Over the past few years, we have witnessed the advent of many approaches that aim to promote functional recovery after injury to the spinal cord. Blockade of endogenous inhibitory molecules, myelin replacement by Schwann cells or olfactory ensheathing glia, and transplantation of embryonic tissue are just some of the strategies that have been developed and tested with varying degrees of success. A particularly intriguing approach is the implantation of biodegradable scaffolds into the injured region in the hope that they will promote recovery by fostering axonal growth or by supporting the survival of damaged cells. A recent paper by Teng et al. gives significant impetus to this idea by showing that a polymer scaffold that is seeded with neural stem cells promotes functional recovery in rats with spinal cord lesions.
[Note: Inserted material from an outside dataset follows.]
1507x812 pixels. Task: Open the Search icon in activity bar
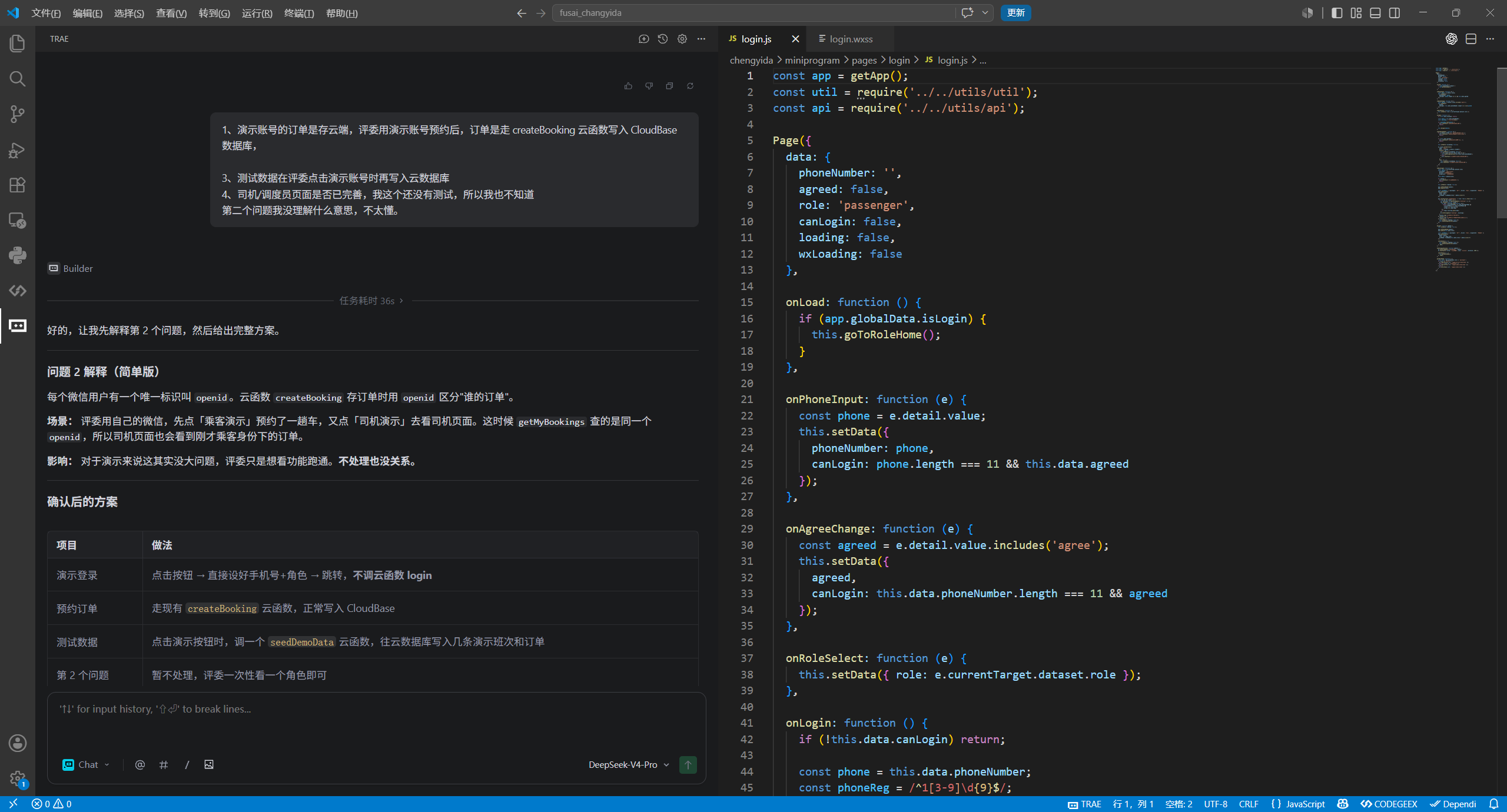point(17,78)
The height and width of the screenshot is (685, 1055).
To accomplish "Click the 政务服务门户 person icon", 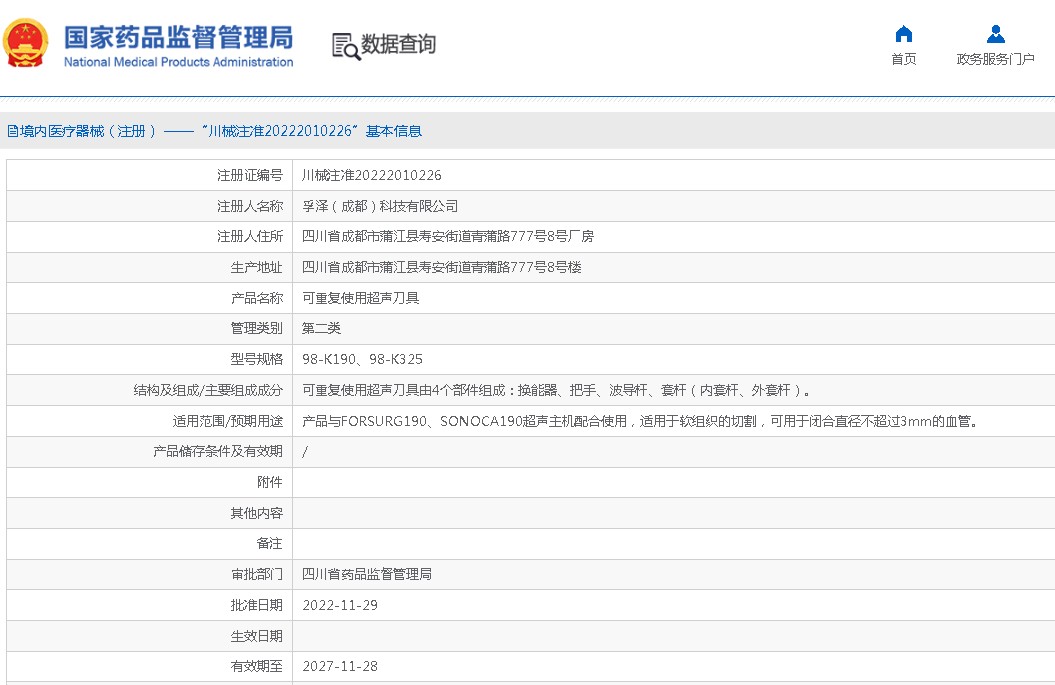I will pos(995,34).
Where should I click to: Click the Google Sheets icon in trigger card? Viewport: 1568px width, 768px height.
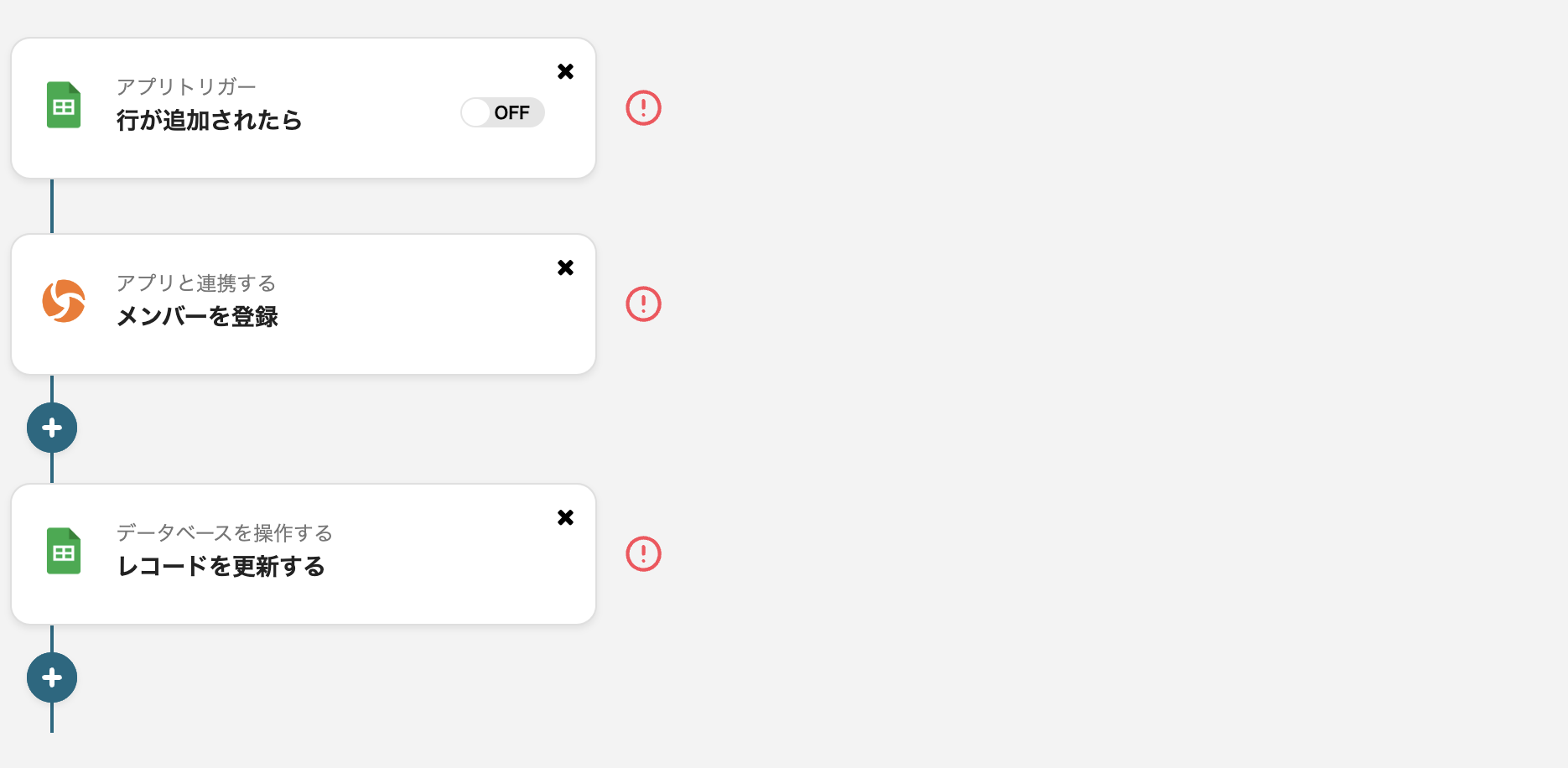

The authors developed a scaffold, with a view to sustaining a structure akin to the spinal cord; it had a porous core that could be seeded with cells, and an outer portion with axially oriented pores that could potentially assist axon growth. They seeded scaffolds with neural stem cells, grafted them into longitudinal cavities in the spinal cords of rats, and tested whether this manipulation elicited behavioural recovery. The locomotion of animals that received cell-seeded scaffolds was better than the performance of rats that received cell-free scaffolds, which in turn was better than the locomotion of control rats or of animals that received only stem cells.

When they looked for the mechanisms that might underlie the behavioural recovery, the authors found that the presence of the scaffold diminished the formation of glial scars, leading them to suggest that this is one means by which the grafts might have a beneficial effect. Teng et al. also found evidence for axons crossing the lesion site in the presence of the scaffold, indicating that the recovery might also involve the regrowth of spared fibres.

Although it is still too early to herald this approach as the solution to spinal cord injury, the results of this study highlight the potential of bioengineering to help us develop innovative strategies to treat a variety of neurological and neurodegenerative disorders.